Italy, 1982
Da sempre sento un legame profondo con l’arte. Ho iniziato il mio percorso creativo attraverso il canto e il teatro, esperienze che mi hanno insegnato il valore della comunicazione e della performance. Parallelamente, ho coltivato la passione per il disegno, nata sin da bambina grazie ai fumetti italiani, che hanno alimentato la mia immaginazione e il mio sguardo sul mondo visivo.
Negli anni ho deciso di perfezionarmi frequentando corsi privati in varie località d’Italia, e ho avuto modo di approfondire in particolare lo stile figurativo e quello paesaggistico. In questo periodo ho sperimentato diverse tecniche, prediligendo grafite, matite colorate e chine, strumenti che mi hanno permesso di sviluppare una mano sicura e versatile.
Con il tempo, la mia ricerca si è orientata verso il realismo, che oggi rappresenta una parte fondamentale del mio lavoro. Ho trovato nel pastello secco il mezzo ideale per esprimere la mia visione: una tecnica che mi consente di restituire con precisione e delicatezza i dettagli della realtà, giocando con sfumature, luci e ombre per dare vita a immagini intense e ricche di emozione.
Per me, ogni opera è un dialogo costante tra osservazione e interpretazione, tra tecnica e sensibilità personale. Non mi interessa soltanto riprodurre la realtà, ma raccontarla attraverso la mia esperienza e il mio sentire.
Accanto al lavoro in studio, partecipo regolarmente a eventi culturali in Italia, come festival di musica emergente e fiere di artigianato, occasioni in cui realizzo opere dal vivo.
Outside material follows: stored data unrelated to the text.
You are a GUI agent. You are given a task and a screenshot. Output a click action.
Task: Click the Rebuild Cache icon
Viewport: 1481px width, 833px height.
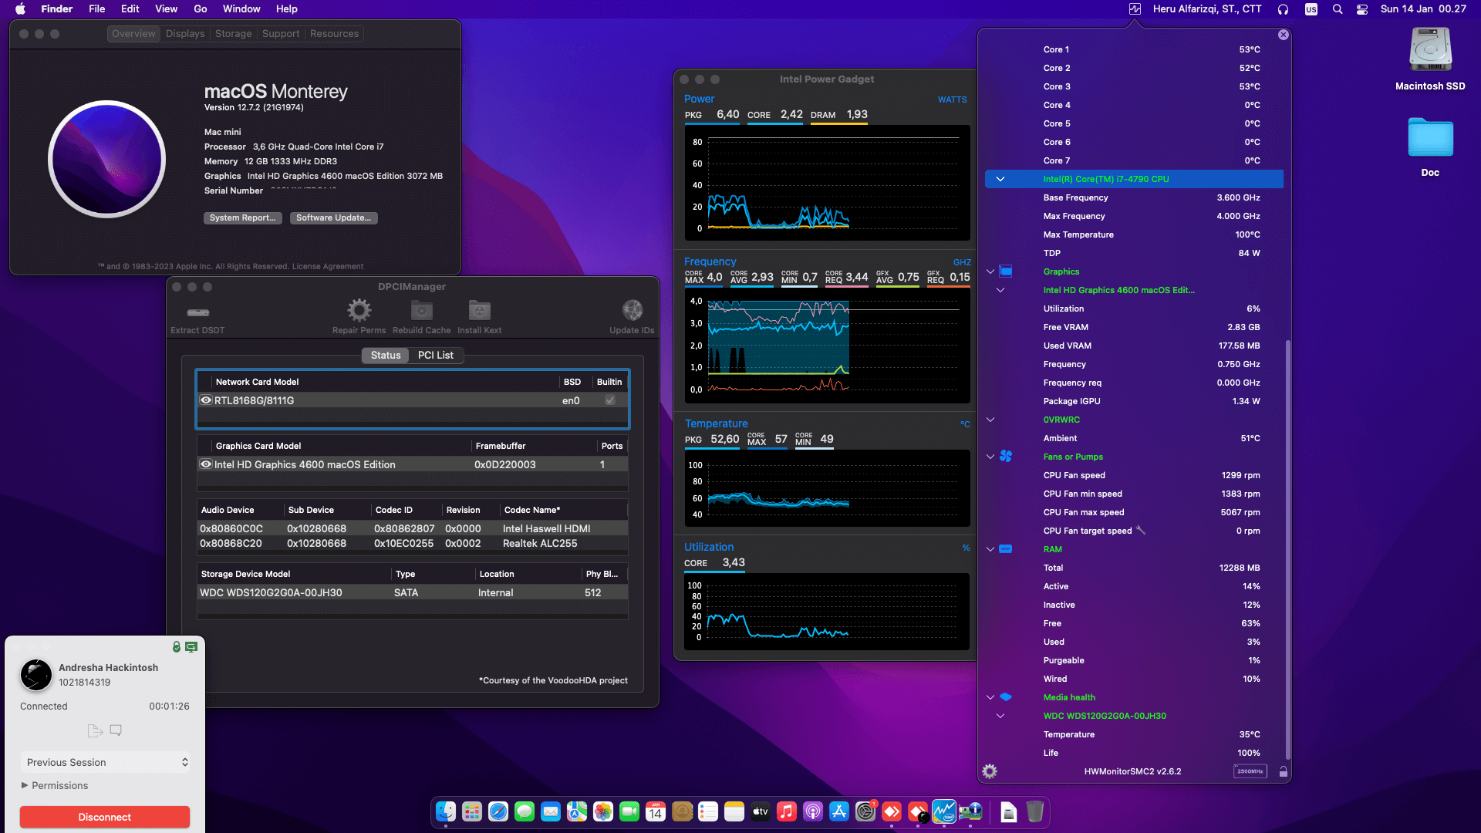[x=420, y=311]
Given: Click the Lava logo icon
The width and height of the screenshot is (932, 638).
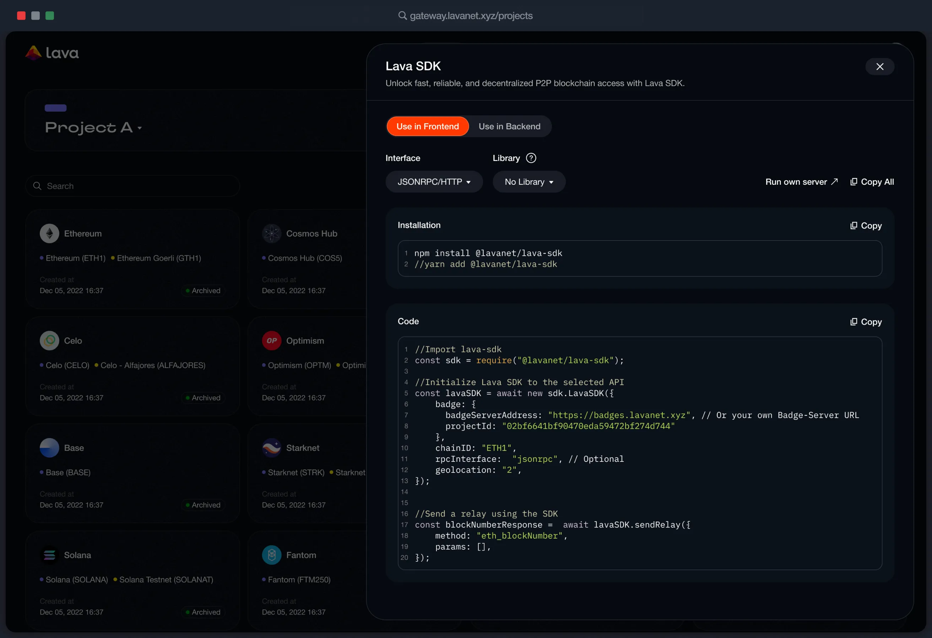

Amo questi momenti perché trasformano il mio processo creativo in un’esperienza condivisa, permettendomi di entrare in contatto diretto con il pubblico e di mostrare l’arte come atto vivo e in continua trasformazione.
Attraverso il segno e il colore cerco costantemente nuove strade per emozionare, coinvolgere e creare connessioni: credo che questa sia la forza più autentica dell’arte.